Objective 1: Please reproduce the entries from the line containing "[Close] (168, 518)" down to the line containing "Representing Your Views", swapping "Twitter" for "X" and keeping everything else the same. Omit the pictures from your output.

Text to read:
********
Most, if not all, construction projects begin with a contract, which usually includes a critical provision—the indemnity provision (aka the hold harmless clause). The indemnity provision is a promise by the indemnifying party (the contractor) to cover the other party’s (owner’s) losses if the contractor’s actions cause harm or a lawsuit.
In other words, the indemnity provision protects an owner or general contractor from exposure to liability if a loss occurs during construction. The provision is used in favor of one party to mitigate risks and shift potential costs to another party. It is triggered by breach of the contract, misconduct or negligence of the contractor or subcontractor (the “indemnitor”).
In many states, including New York, the law prohibits the indemnification of another party’s negligence in the context of a construction project. The General Obligations Law (GOL) states in part that “a construction contract that includes a provision where one party agrees to indemnify or hold harmless another party for its negligence, is against public policy and is void and unenforceable … ”
********
Data:

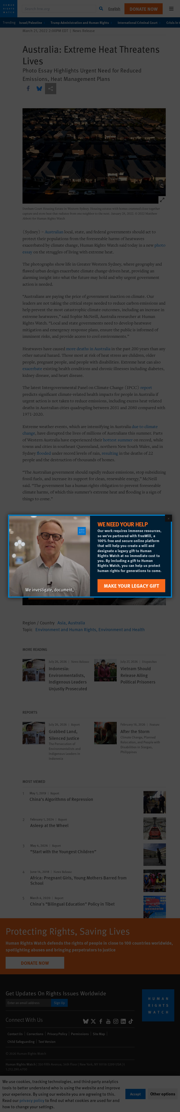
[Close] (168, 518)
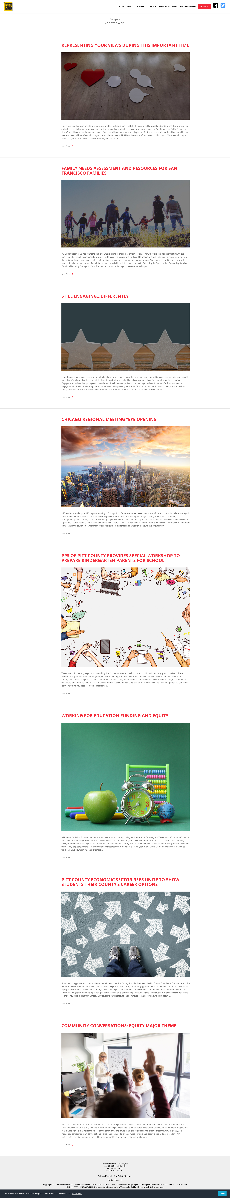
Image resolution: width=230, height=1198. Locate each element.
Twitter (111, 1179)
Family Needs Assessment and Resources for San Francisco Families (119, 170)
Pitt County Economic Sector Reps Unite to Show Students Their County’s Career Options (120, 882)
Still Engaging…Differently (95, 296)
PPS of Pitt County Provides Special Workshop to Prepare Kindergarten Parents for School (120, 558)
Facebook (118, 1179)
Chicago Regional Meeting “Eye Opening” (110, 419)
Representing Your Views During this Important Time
********
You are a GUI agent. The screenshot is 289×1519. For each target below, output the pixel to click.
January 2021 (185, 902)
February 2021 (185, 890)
********
Objective 2: Condense the paragraph of the construction indemnity text that begins "In other words, the indemnity provision" into a short list of its main points.

Complete output 1:
[Close] (168, 518)
Image resolution: width=230, height=1198. Locate each element.
X (111, 1179)
Family Needs Assessment and Resources for San Francisco Families (119, 170)
Pitt County Economic Sector Reps Unite to Show Students Their County’s Career Options (120, 882)
Still Engaging…Differently (95, 296)
PPS of Pitt County Provides Special Workshop to Prepare Kindergarten Parents for School (120, 558)
Facebook (118, 1179)
Chicago Regional Meeting “Eye Opening” (110, 419)
Representing Your Views During this Important Time

Complete output 2:
- The indemnity provision protects an owner or general contractor from liability if a loss occurs during construction.
- It favors one party by reducing its risks and shifting potential costs to another party.
- It is triggered by breach of contract, misconduct, or negligence of the contractor or subcontractor (the "indemnitor").